Observation and interview with the ED NL on 8/15/17 at 10:30 AM at Facility C, of the Neonatal (Infant) Resuscitation Cart revealed:
*14 green top lab specimen tubes with expiration date of 12/2016
*5 green top lab specimen tubes with expiration date of 5/2017
*2 vacutainers (used to draw blood) with expiration date of 11/2015
*1 Umbilical Venous Catheter (catheter placed in the vein of the umbilical cord to
administer IV fluids) with an expiration date of 2/2015.
Interview with the ED NL confirmed the supplies were expired and were available for patient use.

Observation and interview with the Assistant Chief Nursing Officer (ACNO) and the Infection Control Preventionist (ICP) #1, on 8/15/17 at 12:58 PM, in the Intensive Care Unit (ICU) Medication Storage Area at Facility C, revealed the following: one 500 milliliter (ml) bag of 5% (percent) Dextrose (IV sugar solution) with an expiration date of 5/2016; 49 Hemoccult cards (device to test for blood in stool) with an expiration date of 1/31/17. Interview with the ACNO #1 and ICP #1 confirmed the supplies were expired and were available for patient use.

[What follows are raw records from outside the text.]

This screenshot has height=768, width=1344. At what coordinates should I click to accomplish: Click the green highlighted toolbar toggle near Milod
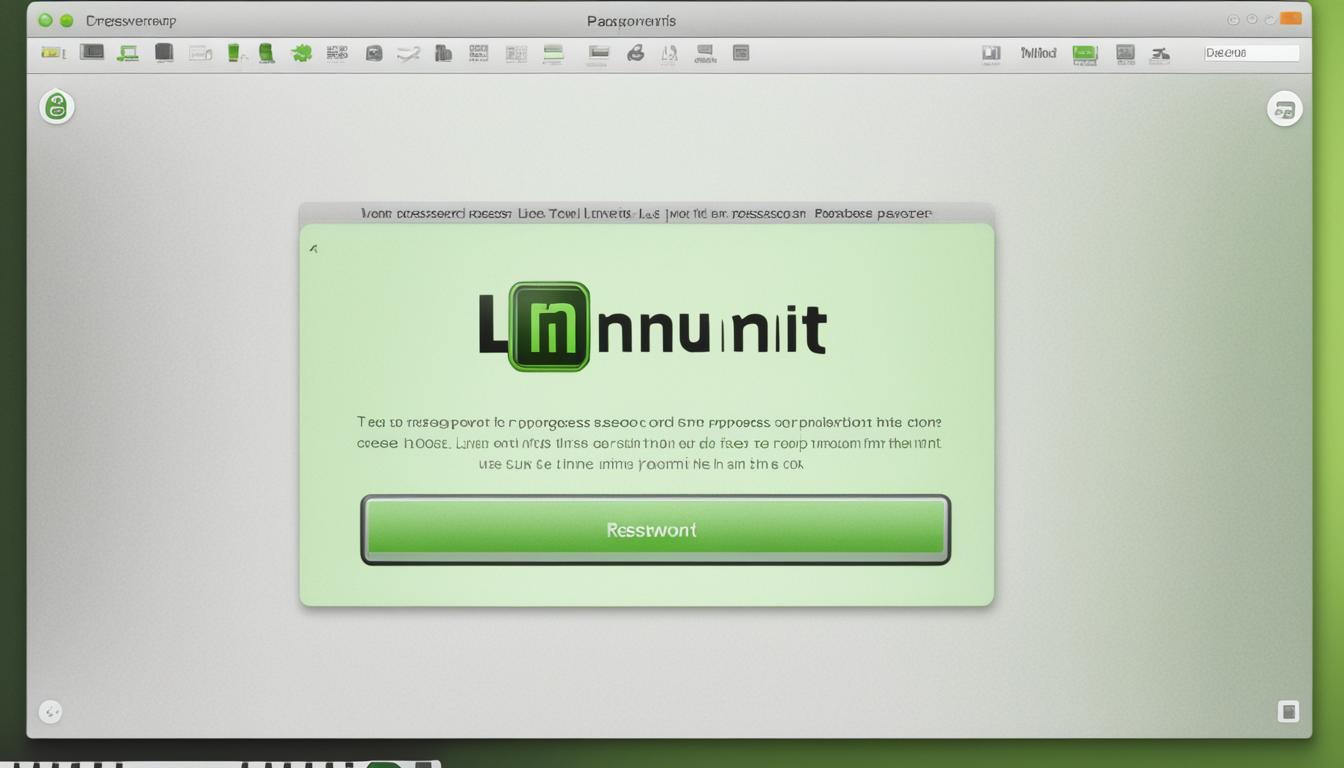[x=1084, y=52]

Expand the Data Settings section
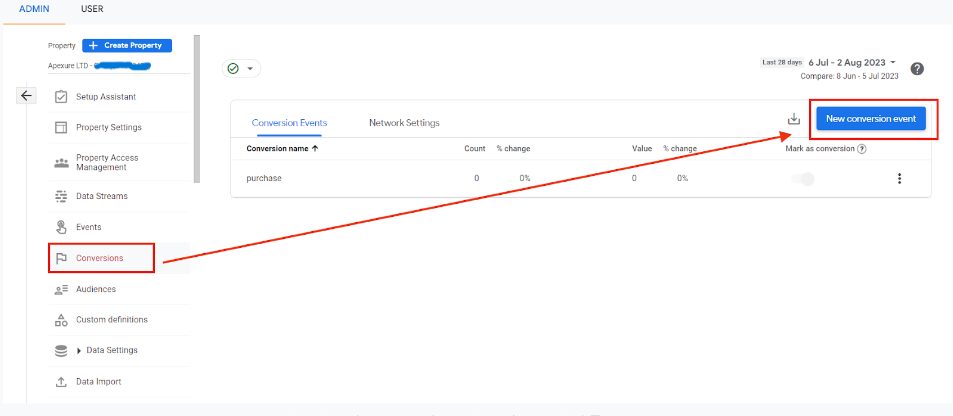(x=79, y=350)
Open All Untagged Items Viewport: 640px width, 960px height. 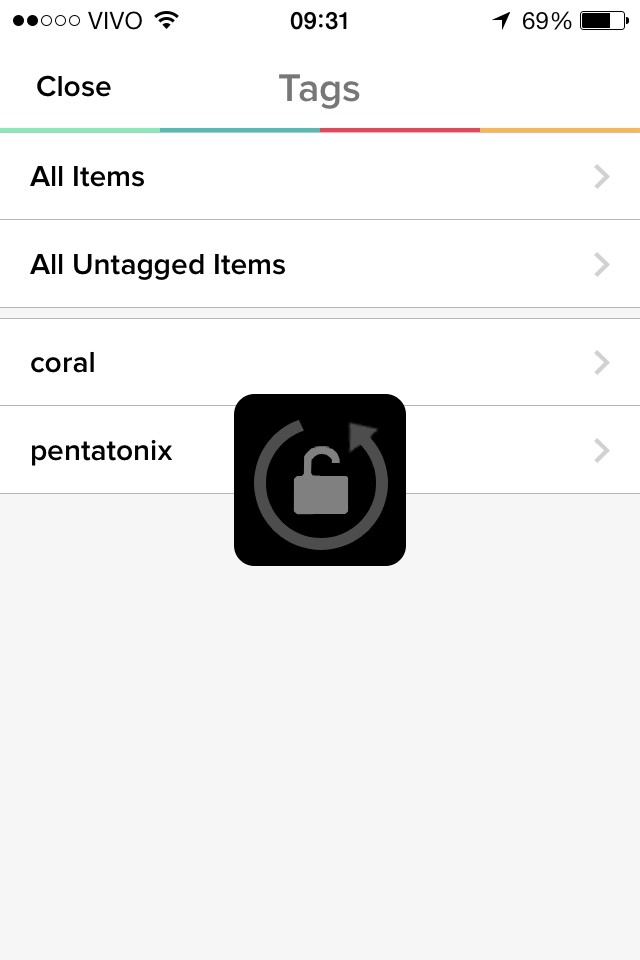pos(158,265)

Observation and interview with the ACNO #1 and the ICP #1 on 8/15/17 at 1:25 PM, in the Neuro Step Down Unit Medication Storage Area at Facility C, revealed 3 bags of 1000 ml 5% Dextrose solution with an expiration date of December 2016; 1 bag of 1000 ml of Dextrose solution with an expiration date of November 2016; and 1 1000 ml bag of 5% Dextrose with an expiration date of February 2017. Interview with ACNO #1 and ICP #1 confirmed the items were expired and were available for patient use.

Observation and interview with ACON #1, ICP #1, and the Director of Surgical Services (DSS) on 8/15/17 at 1:57 PM, in the PACU Clean Storage Room at Facility C, 2 Stockinettes (supplies used to isolate limbs during surgery) with an expiration date of June 2017; 2 Pressure Monitoring Sets (single-use kits that relay blood pressure information from a pressure monitoring catheter to a patient monitoring system) with an expiration date of 1/23/16; and 2 Pressure Monitoring Sets with an expiration date of 8/9/17. Interview with the ICP #1 and the DSS confirmed the items were expired and were available for patient use.

Observation and interview with the DSS on 8/15/17 at 2:05 PM, in the PACU at Facility C, revealed 20 culture swabs with an expiration date of 11/2015. Interview with the DSS confirmed the culture swabs were expired and were available for patient use.

Observation and interview with ACON #1, ICP #1 and the DSS on 8/15/17 at 2:20 PM, in the Gastroenterology Lab hallway at Facility C, revealed a storage cart with a specimen cup of Formalin solution (fixative solution for biopsy tissue) with an expiration date of March 2017. Interview with ACON #1, ICP #1 and the DDS confirmed the solution was expired and was available for patient use.